───── Data for review

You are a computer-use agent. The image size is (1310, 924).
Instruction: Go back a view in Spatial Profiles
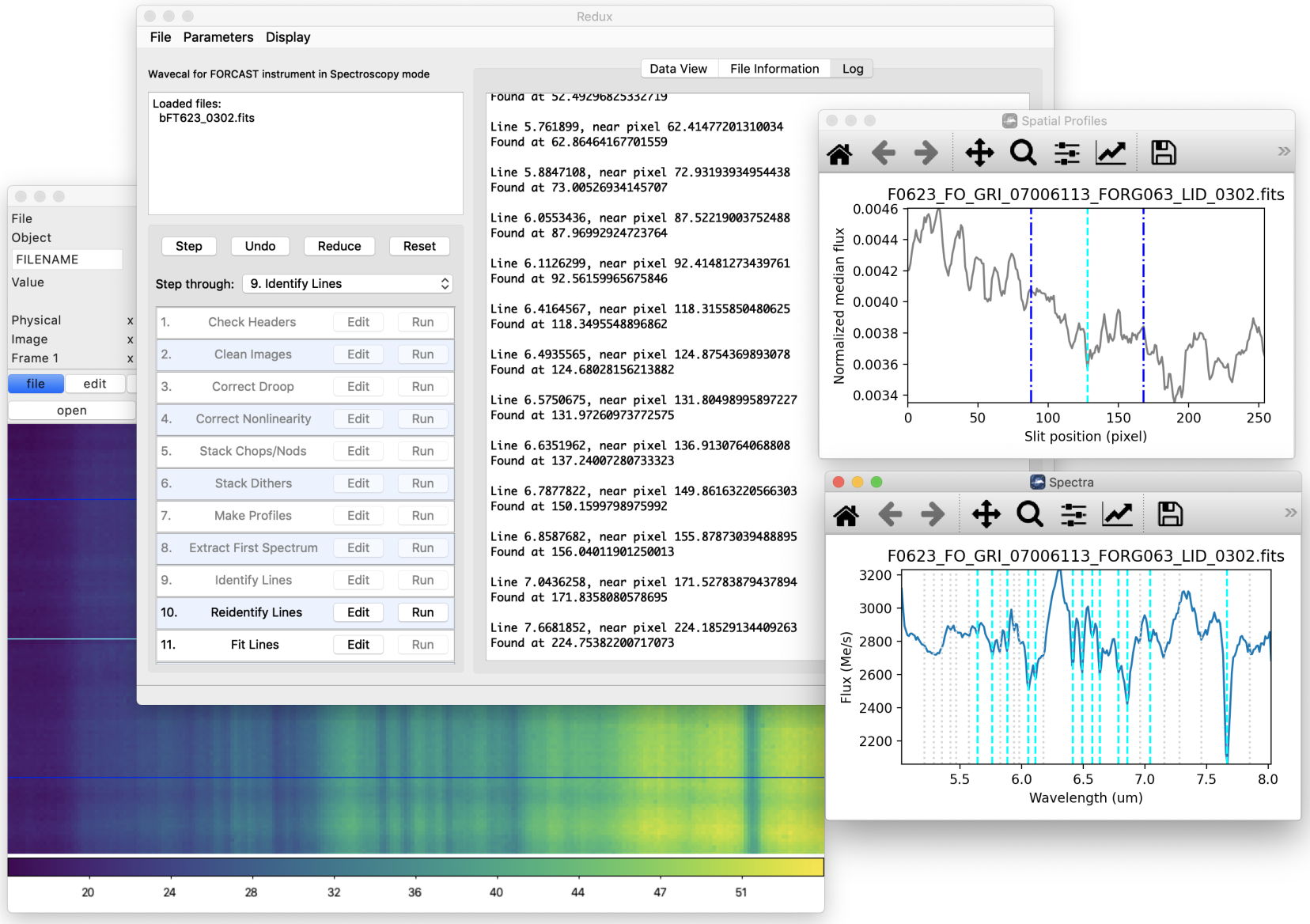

──────────
───── Data for review

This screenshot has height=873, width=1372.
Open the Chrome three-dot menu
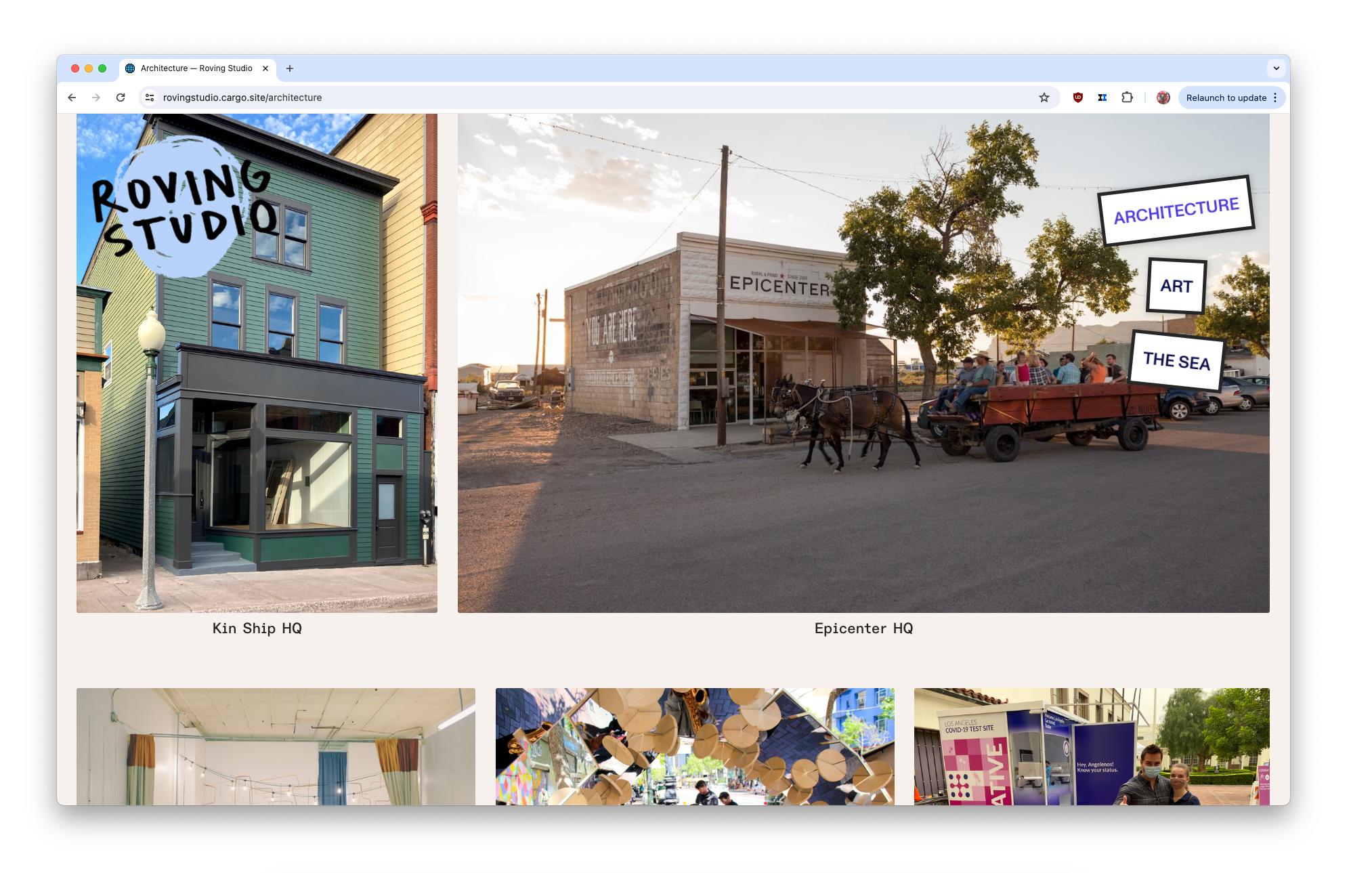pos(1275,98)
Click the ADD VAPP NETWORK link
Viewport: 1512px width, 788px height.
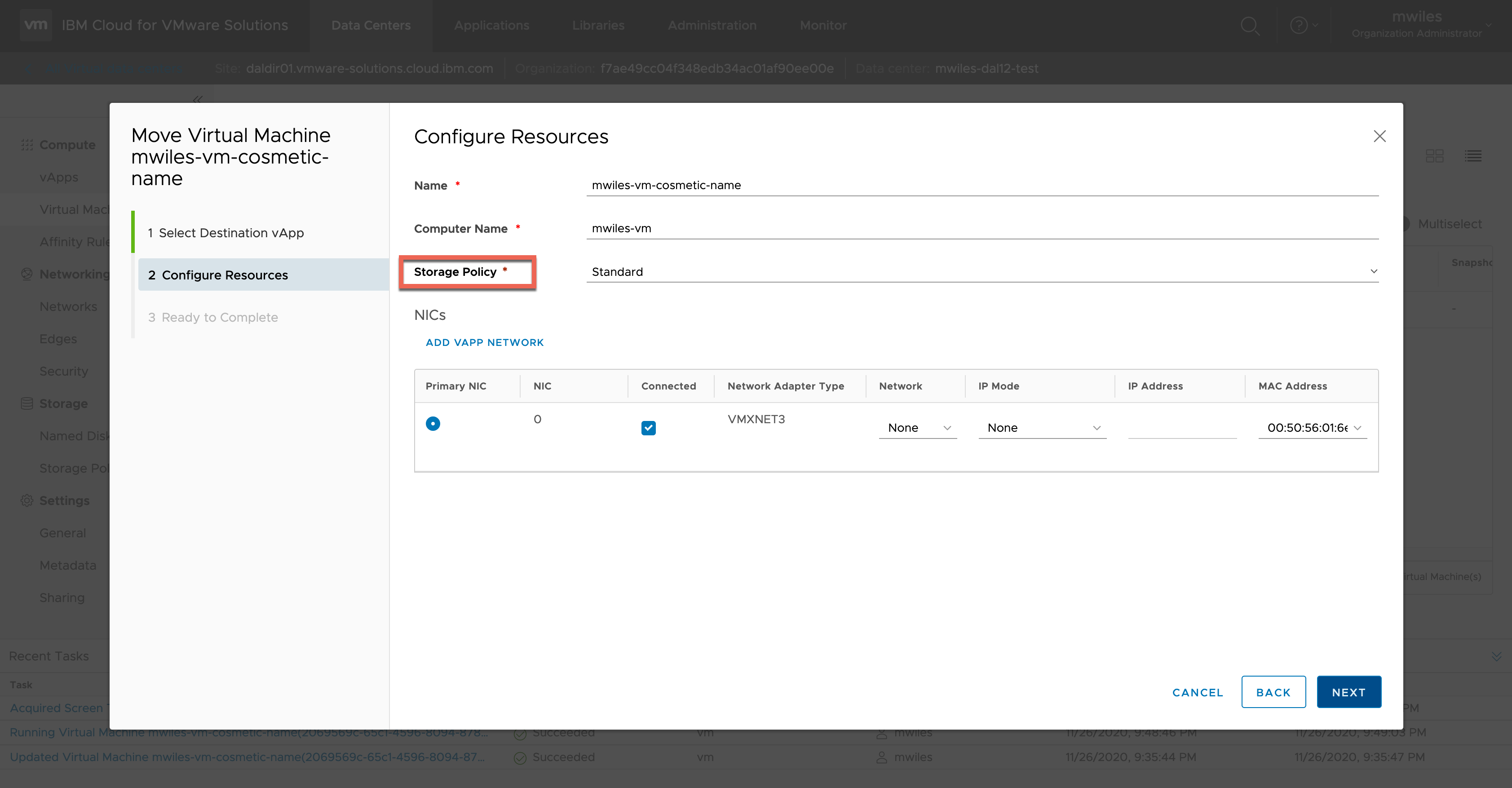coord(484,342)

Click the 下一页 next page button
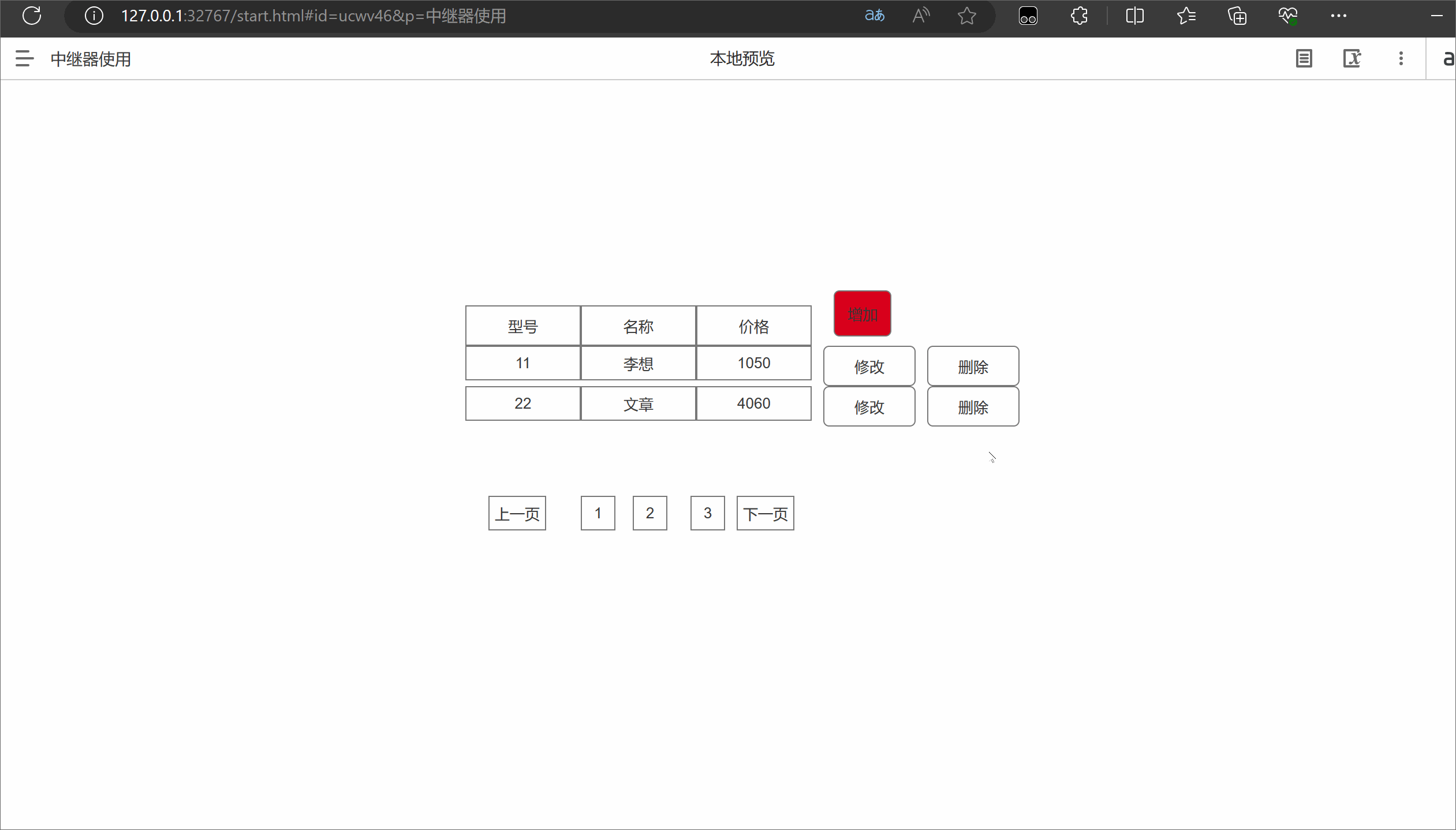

──────────

### What is needed
Precisely the lines between those holding "You are a computer-use" and "Instruction: Go back", inclusive, are to be reproduced from the listing above, with nothing added.

### Reply
You are a computer-use agent. The image size is (1310, 924).
Instruction: Go back a view in Spatial Profiles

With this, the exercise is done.